_What to work on_
Copy out the material below, putting "px" in place of every "pixels" and changing nothing else. Leave the pictures out.

_Input rows_
* * * * * * *
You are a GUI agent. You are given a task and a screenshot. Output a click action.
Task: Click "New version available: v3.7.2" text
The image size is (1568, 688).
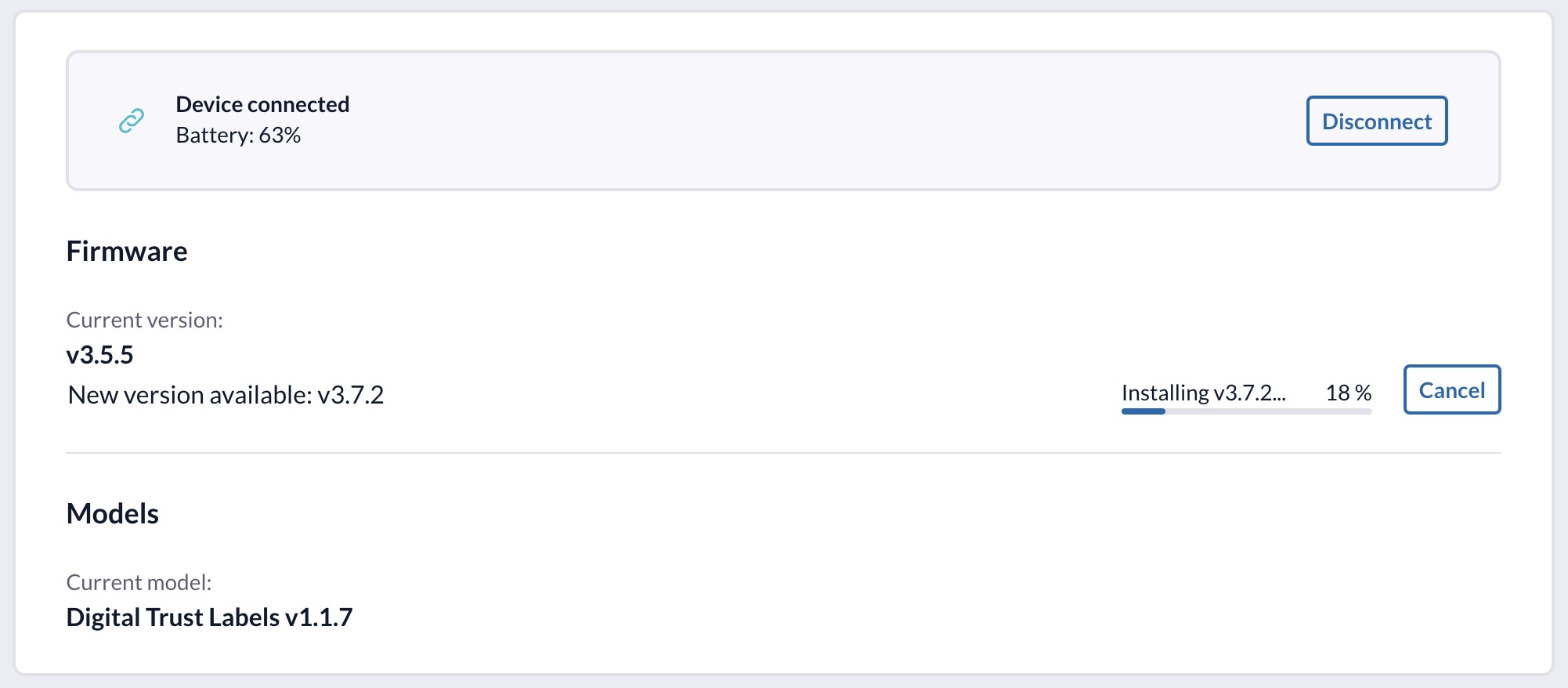click(226, 395)
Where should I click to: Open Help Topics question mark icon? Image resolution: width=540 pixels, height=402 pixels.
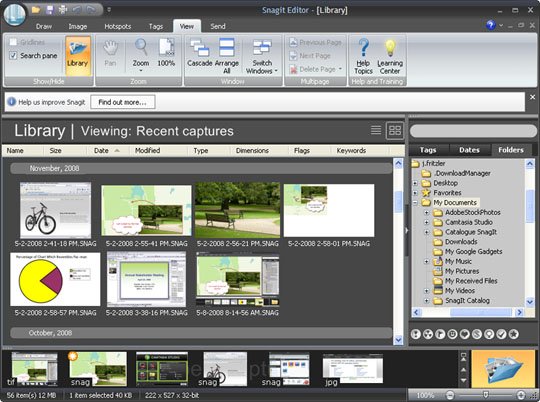363,48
* * * * * * *
_Solution below_
You are a GUI agent. You are given a task and a screenshot. Output a click action.
Task: Click "New version available: v3.7.2" text
The image size is (1568, 688).
click(226, 395)
Where should I click to: Open Help Topics question mark icon? Image resolution: width=540 px, height=402 px.
363,48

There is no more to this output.